Work order:
Every line containing the string "computer" should be returned from the records.

════════════════════

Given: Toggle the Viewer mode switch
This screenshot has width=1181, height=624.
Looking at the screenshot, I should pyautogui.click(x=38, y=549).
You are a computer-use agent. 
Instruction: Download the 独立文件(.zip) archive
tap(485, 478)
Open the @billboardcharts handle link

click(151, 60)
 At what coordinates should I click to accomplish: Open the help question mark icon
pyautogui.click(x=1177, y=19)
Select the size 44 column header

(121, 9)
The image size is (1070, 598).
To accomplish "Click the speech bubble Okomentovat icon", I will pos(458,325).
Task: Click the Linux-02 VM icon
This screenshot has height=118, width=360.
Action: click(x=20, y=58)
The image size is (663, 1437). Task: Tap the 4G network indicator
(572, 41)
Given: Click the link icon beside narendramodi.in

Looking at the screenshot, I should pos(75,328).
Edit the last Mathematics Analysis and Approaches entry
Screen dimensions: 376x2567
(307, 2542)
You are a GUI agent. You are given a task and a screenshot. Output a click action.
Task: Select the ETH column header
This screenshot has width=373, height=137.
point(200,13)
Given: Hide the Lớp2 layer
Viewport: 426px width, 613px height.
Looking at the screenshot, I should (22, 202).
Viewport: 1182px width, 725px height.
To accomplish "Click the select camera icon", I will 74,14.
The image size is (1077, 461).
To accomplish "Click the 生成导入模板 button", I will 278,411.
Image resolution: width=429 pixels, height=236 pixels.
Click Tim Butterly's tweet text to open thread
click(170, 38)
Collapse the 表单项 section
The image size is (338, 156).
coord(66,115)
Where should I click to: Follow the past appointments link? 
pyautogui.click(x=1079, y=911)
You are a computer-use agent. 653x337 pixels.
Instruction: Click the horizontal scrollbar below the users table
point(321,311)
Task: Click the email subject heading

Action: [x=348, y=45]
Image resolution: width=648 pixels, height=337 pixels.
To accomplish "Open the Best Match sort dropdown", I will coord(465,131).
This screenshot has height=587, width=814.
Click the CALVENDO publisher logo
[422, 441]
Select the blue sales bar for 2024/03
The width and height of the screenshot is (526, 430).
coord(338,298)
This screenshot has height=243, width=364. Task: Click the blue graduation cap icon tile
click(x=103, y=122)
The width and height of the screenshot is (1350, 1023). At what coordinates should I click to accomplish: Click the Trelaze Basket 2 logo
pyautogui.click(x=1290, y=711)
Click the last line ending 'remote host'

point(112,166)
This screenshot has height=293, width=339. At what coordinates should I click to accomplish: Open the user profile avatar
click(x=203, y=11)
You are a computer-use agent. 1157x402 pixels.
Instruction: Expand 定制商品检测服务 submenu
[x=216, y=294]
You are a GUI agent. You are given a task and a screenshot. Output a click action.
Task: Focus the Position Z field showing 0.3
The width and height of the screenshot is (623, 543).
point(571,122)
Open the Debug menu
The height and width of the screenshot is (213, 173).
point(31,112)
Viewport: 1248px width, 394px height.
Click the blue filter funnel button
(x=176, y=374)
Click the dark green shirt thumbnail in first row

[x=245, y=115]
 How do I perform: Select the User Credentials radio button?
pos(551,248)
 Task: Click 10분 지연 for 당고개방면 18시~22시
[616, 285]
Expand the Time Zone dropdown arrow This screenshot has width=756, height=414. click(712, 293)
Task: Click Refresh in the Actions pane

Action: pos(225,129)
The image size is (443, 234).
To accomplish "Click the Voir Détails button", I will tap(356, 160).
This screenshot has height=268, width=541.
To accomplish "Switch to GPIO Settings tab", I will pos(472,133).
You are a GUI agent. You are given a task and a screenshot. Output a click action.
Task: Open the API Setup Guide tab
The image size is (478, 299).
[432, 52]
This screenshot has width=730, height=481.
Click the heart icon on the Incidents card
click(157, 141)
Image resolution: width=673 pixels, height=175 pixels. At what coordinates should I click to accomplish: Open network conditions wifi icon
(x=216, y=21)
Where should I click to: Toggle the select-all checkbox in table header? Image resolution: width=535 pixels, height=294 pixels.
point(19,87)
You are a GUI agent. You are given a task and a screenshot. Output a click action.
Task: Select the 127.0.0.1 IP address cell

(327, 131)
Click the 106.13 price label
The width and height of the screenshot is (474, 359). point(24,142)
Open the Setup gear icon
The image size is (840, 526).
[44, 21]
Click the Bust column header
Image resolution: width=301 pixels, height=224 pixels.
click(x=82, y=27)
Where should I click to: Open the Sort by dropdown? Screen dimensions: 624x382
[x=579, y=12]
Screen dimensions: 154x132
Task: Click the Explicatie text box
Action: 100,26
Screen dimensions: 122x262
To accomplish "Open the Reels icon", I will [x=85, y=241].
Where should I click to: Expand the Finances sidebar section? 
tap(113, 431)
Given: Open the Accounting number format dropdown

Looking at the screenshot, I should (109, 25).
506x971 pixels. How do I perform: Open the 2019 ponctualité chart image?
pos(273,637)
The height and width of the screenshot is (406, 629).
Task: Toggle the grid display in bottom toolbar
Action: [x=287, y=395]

════════════════════

Answer to the problem:
You are a computer-use agent. 
You are a computer-use agent. 653x337 pixels.
You are a computer-use agent. 1157x402 pixels.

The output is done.